The Local Food Report: pretzel baguette

I know everything I need to know about Tim Cleland. And that is that he and his wife Lisa are geniuses, geniuses who make pretzel baguettes.

I found this all out within about two minutes of meeting him. I was at the Sandwich Winter Farmers' Market, shopping around, wandering from stand to stand with my bags and cash and microphone in hand. I stopped to talk to Tim, and he started telling me about his wife's business, a bread delivery service called Honey I'm Home, and I confess I had totally tuned him out by the time he was about thirty seconds in. I was too busy staring at the loaf you see Alex breaking in to up above, a golden, salt-crusted baguette that looked moist and chewy and like it was in serious need of a side of golden mustard dip. I interrupted Tim. WHAT IS THAT? He said it was a pretzel baguette, inspired by one of his favorite sandwiches, which was, get this:

                 A pulled BBQ chicken breast 
                 with cheddar cheese and fried onions 
                 on a pretzel bun

Enough said. Clearly, I needed to find out how to make this. So I asked Tim about his process. Basically, he makes a yeasted bread, lets it rise twice, and then boils it for two minutes on each side in a pot of boiling water spiked with baking soda. The baking soda is alkaline, which makes the water very basic, and a chemical reaction takes place which gives the bread a golden crust and a chewy texture. 

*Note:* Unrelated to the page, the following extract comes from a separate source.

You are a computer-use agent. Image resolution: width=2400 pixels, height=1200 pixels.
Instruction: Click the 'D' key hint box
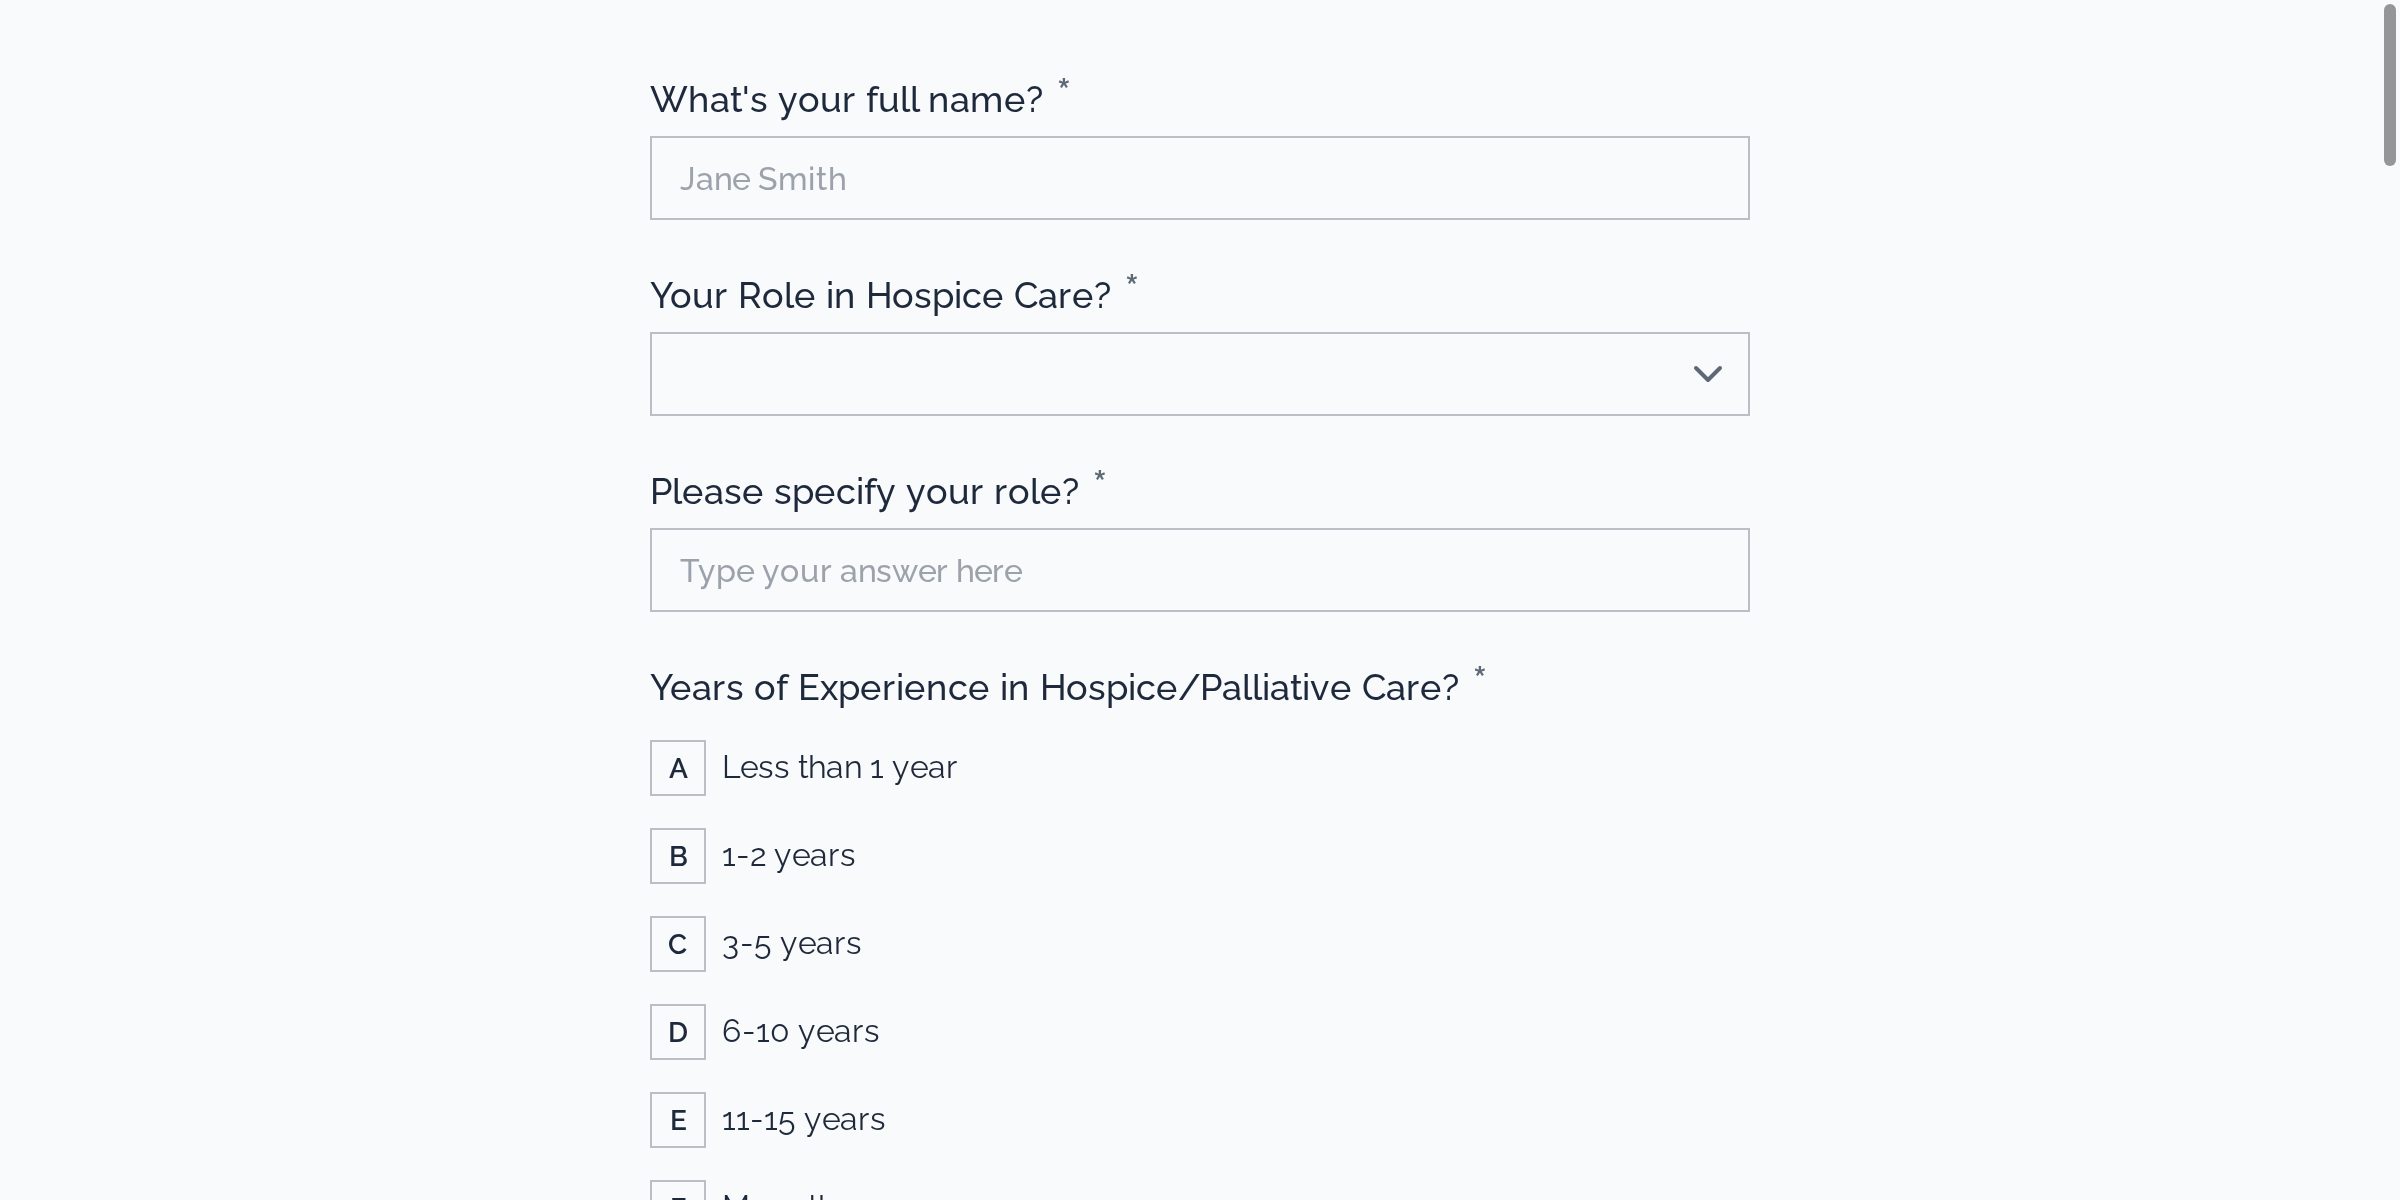pyautogui.click(x=677, y=1031)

Then I asked him for his recipe. And he and Lisa very graciously agreed to share it.


Tim and Lisa were nice enough to share their recipe with us. Tim recommends using the baguette to make his favorite sandwich: a toasted pretzel baguette with BBQ pulled chicken breast, cheddar cheese, and fried onions.

1 tablespoon instant yeast
2 and 3/4 cups bread flour
1 tablespoon organic sugar
1 teaspoon kosher or sea salt
1 cup warm water
1/3 cup baking soda
kosher salt for sprinkling
coarse cornmeal for sprinkling

Combine the yeast, bread flour, organic sugar, salt, and warm water in an electric stand mixer fitted with the dough hook. Mix until the dough comes together; then knead with the dough hook for 6 minutes. 

Place the dough in a greased bowl. Cover it with plastic wrap and let it rise in a warm place for about 30 minutes, or until the dough ball doubles in size.

Preheat the oven to 425 degrees F. Prepare a parchment lined baking sheet and dust it with cornmeal. 

Punch down the dough and on a lightly floured surface and flatten it into a rectangle. Fold the short sides in and shape it into two baguettes by tucking in the sides and gently rolling and coaxing the dough. (You can also make rolls. To do this, divide the dough into even pieces and flatten each into a disc. Create a gluten skin on the top of the rolls by gently folding the edges into the bottom center and working your fingers around the edges a few times.)

Score the baguettes (or rolls) with a razor and place them on a parchment lined baking sheet. Let them rise in a warm place for 20 minutes. 

Bring a pot of water to the boil. (An oval shaped pot works best for baguettes.) When the baguettes have risen, carefully pour the baking soda into the boiling water and gently place the baguette in the water. Boil for two minutes on each side.

Remove the baguettes from the water (a flat metal strainer or two slotted spoons work well here). Place the baguettes on the prepared baking sheet and sprinkle with kosher salt. 

Bake the baguettes for 15-20 minutes, or until they turn a deep brown color. Place them on a cooling rack. Enjoy!


It's that time of year...here are details on the ones near us:

Every other Sunday 10am to 2pm 
(1/22, 2/5, 2/19, 3/4, 3/18)
349 Rt. 6a, East Sandwich

Saturdays 10am to 3pm
1/7 through 5/12
Waquoit Congregational Church, Rt. 28, Falmouth

Saturdays 10am to 2pm
1/7 through 3/17
Mahoney's Garden Center, 958 Rt. 28, East Falmouth

1/12, 2:30 to 6:30
Plymouth Plantation
future dates unsure (to read why, go over here)


Laurie said...

Goodness, that looks and sounds awesome! Pondering the oval pot...

Elspeth said...


I know...oval pots are tough! The one I was thinking of when I typed that was a Le Crueset pot we have that is sort of Dutch oveny and oval. Here's a link: http://www.amazon.com/Creuset-Enameled-Cast-Iron-5-Quart-French/dp/B00005QFR6.

Hope this helps you picture what I'm thinking!


Anna said...

I can vouch for this recipe - it is SO good! I solved the oval pot dilemma by dividing the dough into four shorter baguettes. They were the perfect size for sandwiches for Andy's lunch, too. Needless to say, they didn't last very long around here and Andy requested a fresh batch as soon as he finished the first one!